Not being able to identify the cause of the retinal vasculitis, the patient's medical history was reviewed, this time focusing on rheumatological diseases, drug intake or other medical procedures undergone in the recent period. As a result, it was identified that two weeks prior to onset of the symptoms and one month prior to her presentation at the Emergency Room, the patient underwent a gynecological procedure, in which a 13.5 mg levonorgestrel intrauterine contraceptive device (Bayer Inc.) was implanted.

Systemic vasculitis secondary to the IUD was subsequently considered the final diagnosis. After the IUD was removed, treatment with methylprednisolone pulse therapy (MPPT) of 500 mg/daily for 5 consecutive days commenced. Throughout the treatment, the patient was closely monitored for any possible side effects. After the pulse therapy was completed, the patient was discharged from the University Emergency Hospital Bucharest, Ophthalmology Clinic and continued the oral treatment with methylprednisolone at 0.8 mg/kg/daily with a gradual decrease of the doses every 3 days at home. During the treatment with corticosteroids, the patient also received a proton-pump inhibitor once daily.

One week later, we re-evaluated the patient. All the previous neurological symptoms disappeared and the hearing loss was completely recovered. At the anterior pole examination, there was improvement, the corneal endothelial edema was remitted and the keratic precipitates were reduced in number and size. The fundus examination revealed a decrease of the optic disc edema and in the diameter of the retinal veins and their branches (Fig. 2). The optical coherence tomography (OCT) confirmed the identified clinical aspects (Fig. 3). One month later, fundus fluorescein angiography presented with a decrease of the optic disc hyperfluorescence and fewer venous segments of slightly diffuse hyperfluorescence secondary to decreased vascular leakage (Fig. 2).

Figure 2 Fundus photography and fluorescein angiography after the IUD was removed and steroid treatment started. (A) The appearance of the posterior pole in the right eye on fundus photography and (B) fundus angiography in the right eye at 50.6 sec (C) and at 3 min and 51 sec. (D) Appearance of the posterior pole in the left eye on fundus photography. (E) Fundus angiography in the left eye at 1 min and 2 sec and (F) at 4 min and 33 sec.

Figure 3 The OCT examination (A) prior to and (B) after one month of treatment.
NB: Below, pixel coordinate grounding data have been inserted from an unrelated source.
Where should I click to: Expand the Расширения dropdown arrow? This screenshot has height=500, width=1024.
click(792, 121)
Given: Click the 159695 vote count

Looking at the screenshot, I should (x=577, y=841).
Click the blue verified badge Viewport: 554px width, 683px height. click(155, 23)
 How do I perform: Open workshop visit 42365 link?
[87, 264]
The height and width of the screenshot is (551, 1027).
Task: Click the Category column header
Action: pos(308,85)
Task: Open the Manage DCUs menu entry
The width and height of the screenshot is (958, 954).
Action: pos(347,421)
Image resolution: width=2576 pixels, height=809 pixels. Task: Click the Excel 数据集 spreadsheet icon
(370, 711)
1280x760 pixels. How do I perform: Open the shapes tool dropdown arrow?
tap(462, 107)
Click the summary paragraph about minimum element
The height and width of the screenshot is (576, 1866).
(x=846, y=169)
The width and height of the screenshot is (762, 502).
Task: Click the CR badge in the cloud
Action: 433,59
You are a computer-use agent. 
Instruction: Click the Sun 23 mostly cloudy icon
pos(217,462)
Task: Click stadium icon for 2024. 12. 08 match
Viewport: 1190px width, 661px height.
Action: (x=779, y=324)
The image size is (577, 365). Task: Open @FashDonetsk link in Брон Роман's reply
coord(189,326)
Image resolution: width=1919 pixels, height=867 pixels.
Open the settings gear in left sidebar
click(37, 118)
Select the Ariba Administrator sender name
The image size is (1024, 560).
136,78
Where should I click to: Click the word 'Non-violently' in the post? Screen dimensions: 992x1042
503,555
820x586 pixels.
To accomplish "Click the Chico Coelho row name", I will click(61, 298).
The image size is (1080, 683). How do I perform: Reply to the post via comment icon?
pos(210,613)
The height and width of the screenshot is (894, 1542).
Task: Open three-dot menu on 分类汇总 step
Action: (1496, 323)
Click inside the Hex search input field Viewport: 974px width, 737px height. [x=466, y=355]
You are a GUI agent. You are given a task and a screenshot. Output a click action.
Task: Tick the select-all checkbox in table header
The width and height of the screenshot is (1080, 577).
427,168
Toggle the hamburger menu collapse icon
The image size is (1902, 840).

Ethics approval was obtained from the University Emergency Hospital (Bucharest, Romania). The patient provided written informed consent.

Discussion

First, the predominant optic disc edema accompanied by very fine ocular signs suggested a neurological condition, misleading the clinicians. However, a careful examination related to ancillary tests including fundus fluorescein angiography and OCT provides the information necessary for a proper diagnosis (4,20). Rarely, retinal vasculitis may be isolated, and idiopathic without any other signs. Typical, retinal vasculitis is a manifestation of a systemic disease or of a retinal inflammatory condition. We followed up the guides in order to determine the cause of the disease; however, the tests did not offer the information required. A very thorough examination of the medical history supplied the missing piece of information that was necessary to elucidate the cause. To the best of our knowledge, medical literature has not previously reported any case of retinal vasculitis related to Jaydess® 13.5 mg levonorgestrel intrauterine contraceptive device (21). However, some studies in literature indicate the occurrence of vasculitis related to oral contraceptive administration, but with mild vascular involvement (16,18,22,23). Mosovich et al published a case of necrotizing vasculitis caused by the Microgynon pills (levonorgestrel, 0.15 mg and ethinyl-oestradiol, 0.03 mg) (13).

The diagnosis of generalized vasculitis with retinal involvement is, similar to other drug-induced vasculitis, based on the temporal relationship between the drug administration and the appearance of the clinical signs of disease (24). In addition, the absence of other causes that could explain the clinical picture, as systemic autoimmune diseases or infectious diseases (the ancillary test was negative or non-reactive), the remission of the disease after the device has been removed and the positive response to the systemic steroid therapy also indicate a direct relationship between the IUD and disease.

In addition, we focused on thyroid disorders in order to exclude a secondary cause, being aware of the possible relationship with primary or secondary ANCA vasculitis. The test results excluded other retinal vasculitis associated with systemic inflammatory diseases, such as systemic lupus erythematosus, Wegener granulomatosis, microscopic polyangiitis, antiphospholipid syndrome and ANCA-associated vasculitis (25,26).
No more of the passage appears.